1. Determine if Google’s search results are examples of transactional information or analytical information. From the customer’s perspective Google’s search results are an example of analytical information. They are using the information to make a decision or perform an analysis. From Google’s perspective each search result is an example of transactional information since it is their primary business process. 2. Describe the ramifications on Google’s business if the search information it presented to its customers was of low quality. Displaying links that do not work, links that have nothing to do with the query, or multiple duplication of links will cause customers to switch to a different search engine. If Google’s search results were of low quality, they would quickly lose business. Since providing search results is Google’s primary line of business, it must display high quality search results. 3. Explain how the Web site RateMyProfessors.com solved its problem of poor information. The developers of the Web site turned to Google’s API to create an automatic verification tool. If Google finds enough mentions in conjunction with a new professor or university to be added to the database, then it considers the information valid and posts it to the Web site.

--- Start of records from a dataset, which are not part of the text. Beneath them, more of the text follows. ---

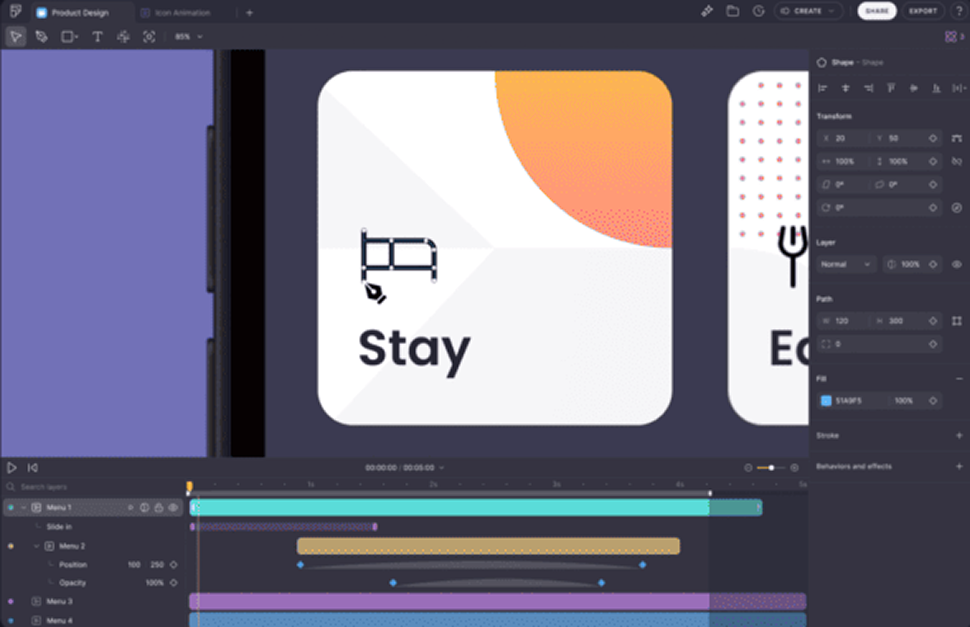The height and width of the screenshot is (627, 970).
Task: Choose the Text tool
Action: point(97,36)

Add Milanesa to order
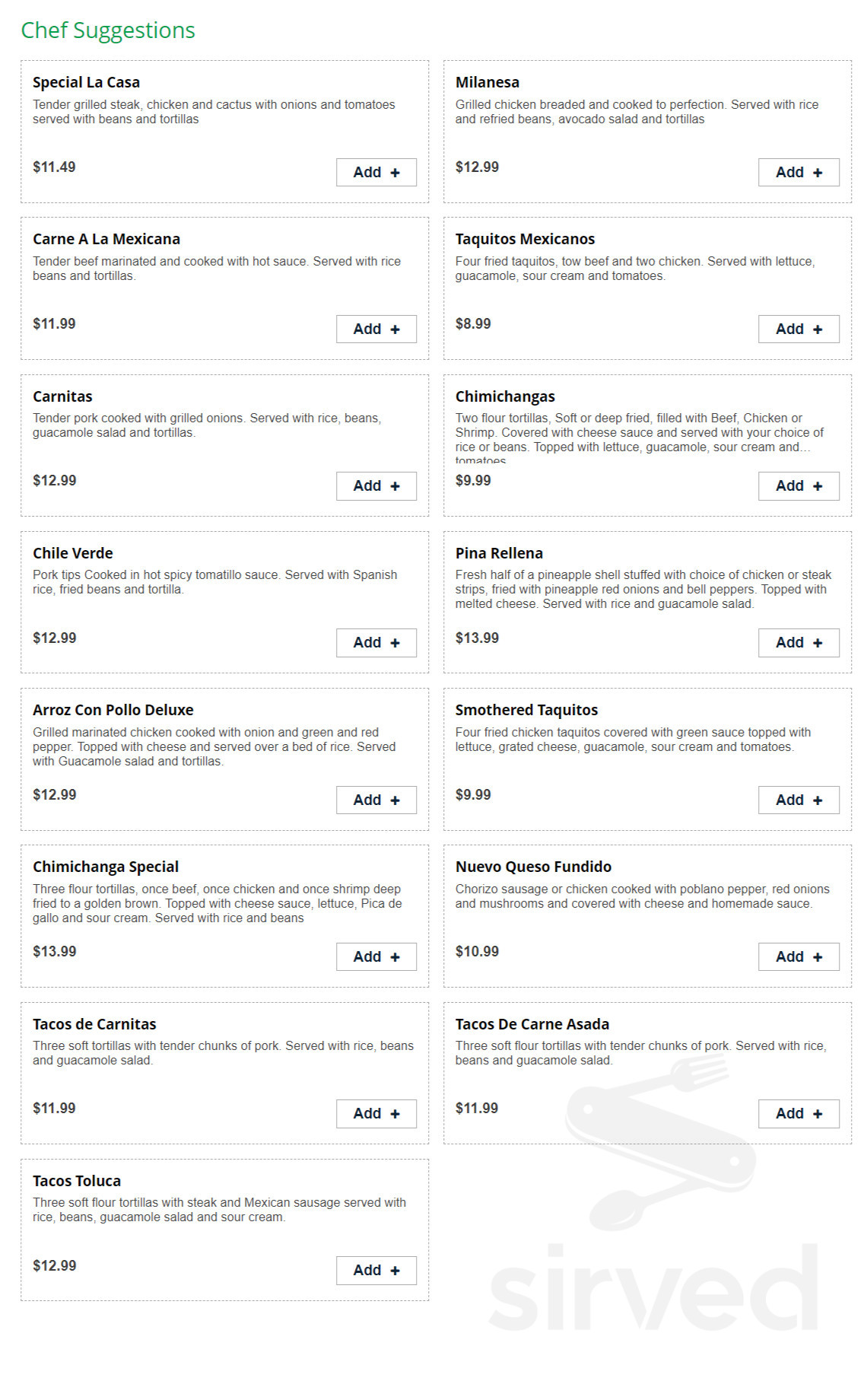point(799,173)
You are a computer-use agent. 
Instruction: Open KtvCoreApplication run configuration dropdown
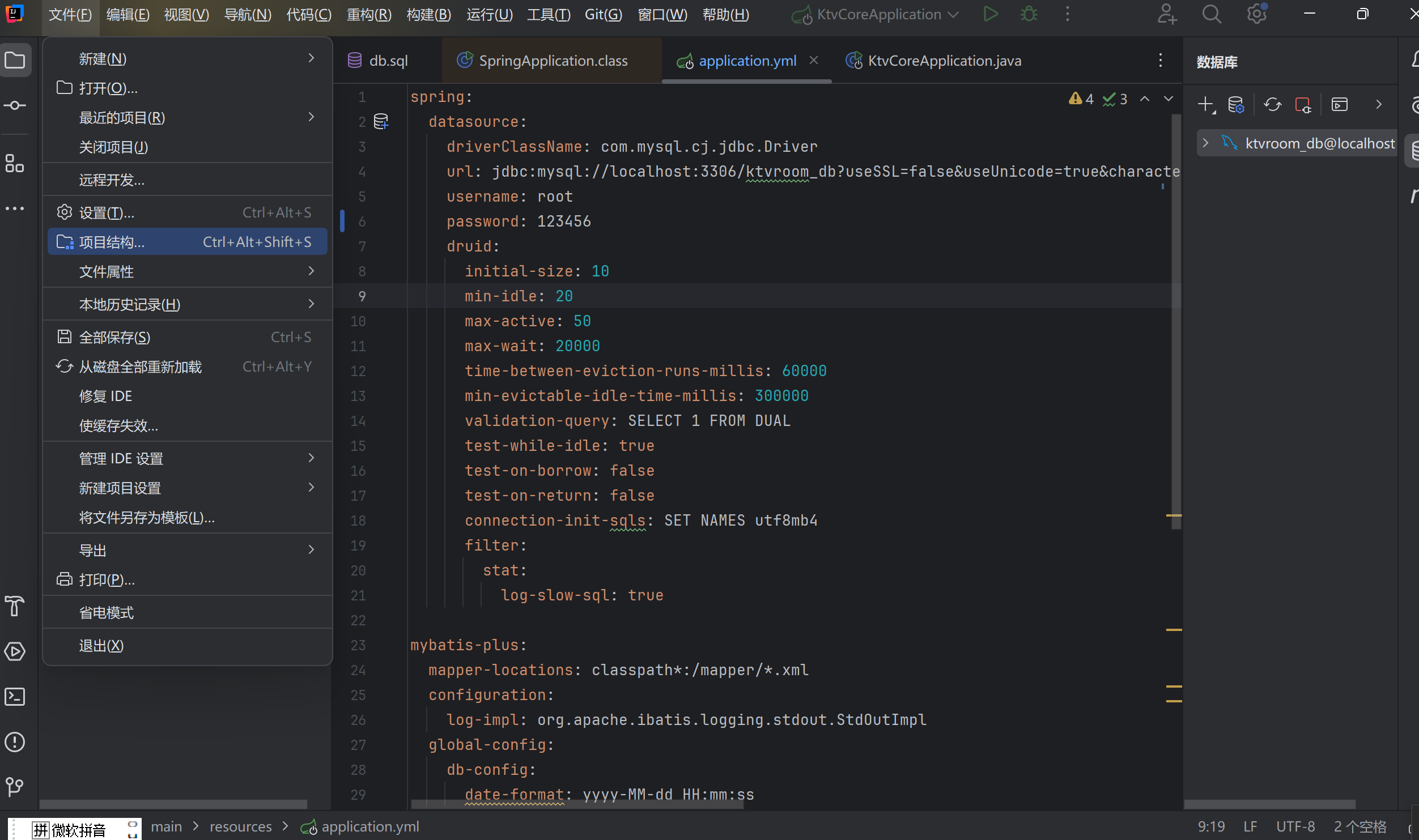click(x=878, y=14)
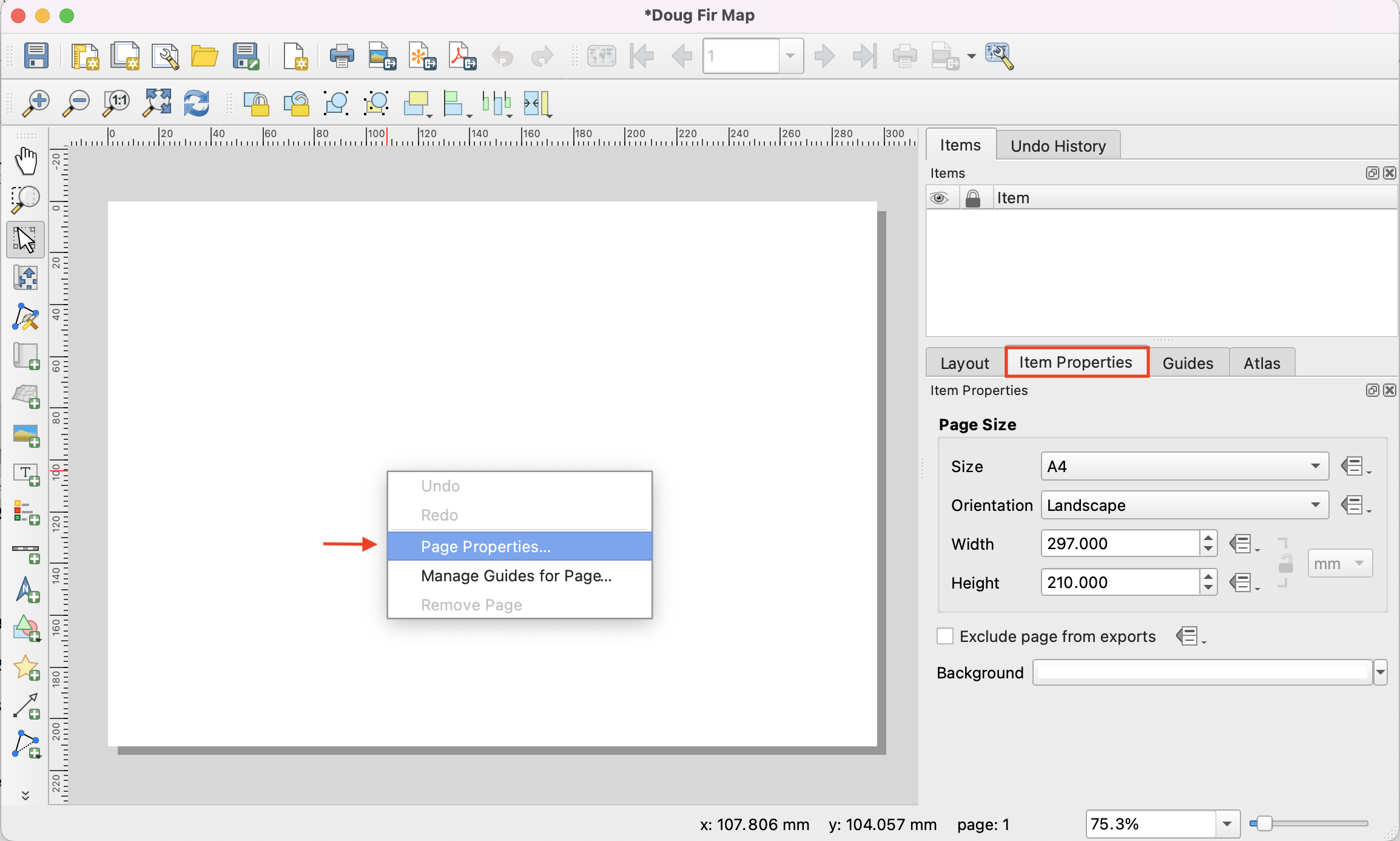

4. Identify the different types of entity classes that might be stored in Google’s indexing database. Entity classes could include: DOCUMENT TITLE SEARCH TERM WORD LOCATION WEB PAGE 5. Identify how Google could use a data warehouse to improve its business. Google could use a data warehouse to contain not only internal organization information, but also external information such as market trends, competitor information, and industry trends. Google could then analyze its business across markets, among its competitors, and throughout different industries. 6. Explain why Google would need to scrub and cleanse the information in its data warehouse. Google must maintain high quality information in its data warehouse. Information cleansing and scrubbing is a process that weeds out and fixes or discards inconsistent, incorrect, or incomplete information. Without high quality information Google will be unable to make good business decisions. 7. Identify a data mart that Google’s marketing and sales department might use to track and analyze its AdWords revenue. One potential data mart might include information broken down by industry (products, telecommunications, health care, energy, travel, human services) and tracked against revenue by companies. This would tell Google which industries are using AdWords and which industries are untapped. It would also tell Google which customers in each industry are taking advantage of AdWords and perhaps would benefit from a specialized marketing plan, and which customers are not yet taking advantage of AdWords and might be interested in learning about the product.